This essay was written by WRRC Graduate Outreach Assistant Taylor Simmons.

The 28th meeting of the Conference of Parties (COP28) is an international conference hosted by the United Nations Framework Convention on Climate Change (UNFCCC) from November 30 – December 12, 2023. The COP comprises 198 parties (197 countries and the European Union), representing the largest annual United Nations conference with an average of 25,000 attendees, though over 70,000 registered this year. Established in 1995 and hosted in different countries annually (aside from 2020), the conference is dedicated to developing global approaches to mitigate climate change and assessing resilience along with reviewing the efficacy of current climate change strategies.
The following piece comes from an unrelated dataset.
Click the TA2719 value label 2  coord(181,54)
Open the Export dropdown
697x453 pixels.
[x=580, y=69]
Strategies reviewed at this year’s COP in Dubai included the 1997 Kyoto Protocol, dedicated to stabilizing greenhouse gasses, and the 2015 Paris Agreement, a plan to maintain global temperature increase lower than 1.5 degrees Celsius, a tipping point in the Earth’s climate equilibrium. I attended and gave a research presentation on sanitation and safe drinking water as part of a UArizona-organized delegation. Read on for more information about the proceedings.
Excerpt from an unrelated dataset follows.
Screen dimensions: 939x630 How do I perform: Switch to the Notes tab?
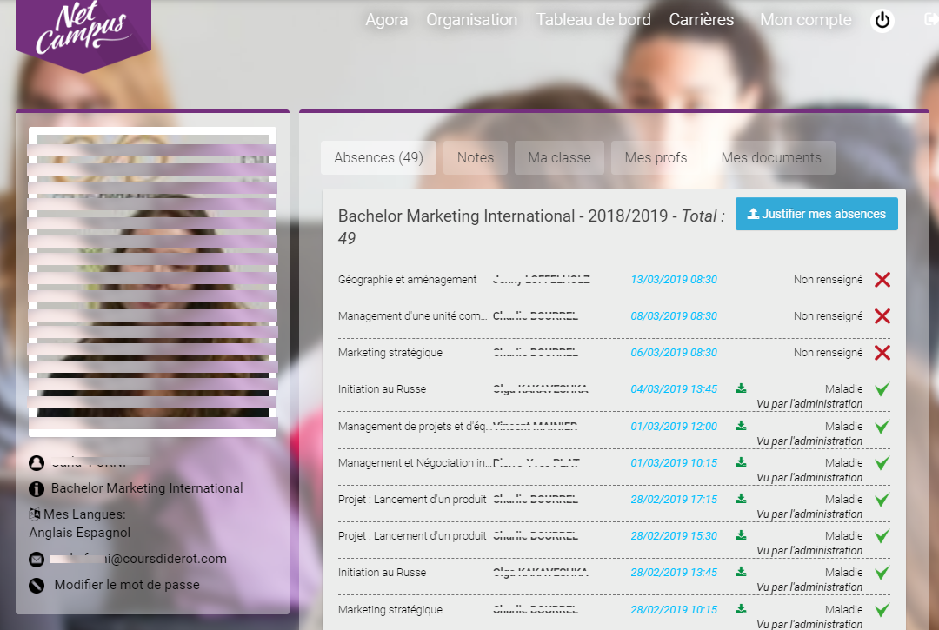[476, 158]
The COP28 conference highlighted the importance of 1) climate justice, 2) the power of language, and 3) the interconnection between health and climate change. Acknowledging that those who contribute the least to greenhouse emissions are the most vulnerable, a Loss and Damage Fund was established and signed by all countries at COP27. The agreement requires that developed countries pay climate reparations to global south countries to uphold equitable distribution of wealth. This investment would help developing countries mitigate and adapt to climate change impacts, including flooding, heat waves, loss of biodiversity, food insecurity, and negative health outcomes. On the first day of COP28, approximately $429 million was pledged by countries like the UAE, Germany, the UK, the US, and Japan, though experts estimate that $400 billion is required annually for adequate climate justice. During COP28, the agreement was reviewed, along with the Paris Climate Agreement and Kyoto Agreement.
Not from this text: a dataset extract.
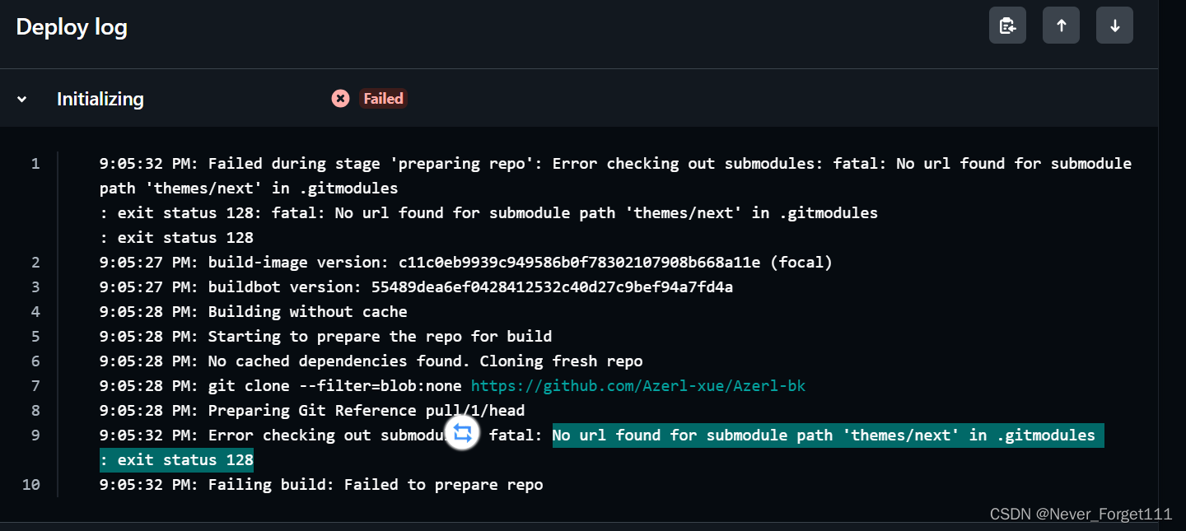1186x531 pixels.
Task: Click the copy deploy log icon
Action: point(1007,25)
The topic of language was a theme throughout party negotiations as well as in circles of activism. COP28 hosted researchers, activists, doctors, health workers, climatologists, oceanographers, engineers, indigenous communities, water providers, public authorities, and energy leaders. Outside of country party circles, the audience was encouraged to be skeptical of party pledges and to heed language. The audience was prompted to endorse phrases like “phase out,” not “phase down,” of fossil fuels, to ask questions such as “How much money have you delivered in the last 10 years?” and to inquire if they are using carbon capture investments to justify oil extraction and use. Language was closely studied in the party negotiating rooms as well. Hour-long sessions of the Paris Climate Agreement meetings were dedicated to revising a single paragraph of the draft text. This attentive nature infiltrated every facet of the conference.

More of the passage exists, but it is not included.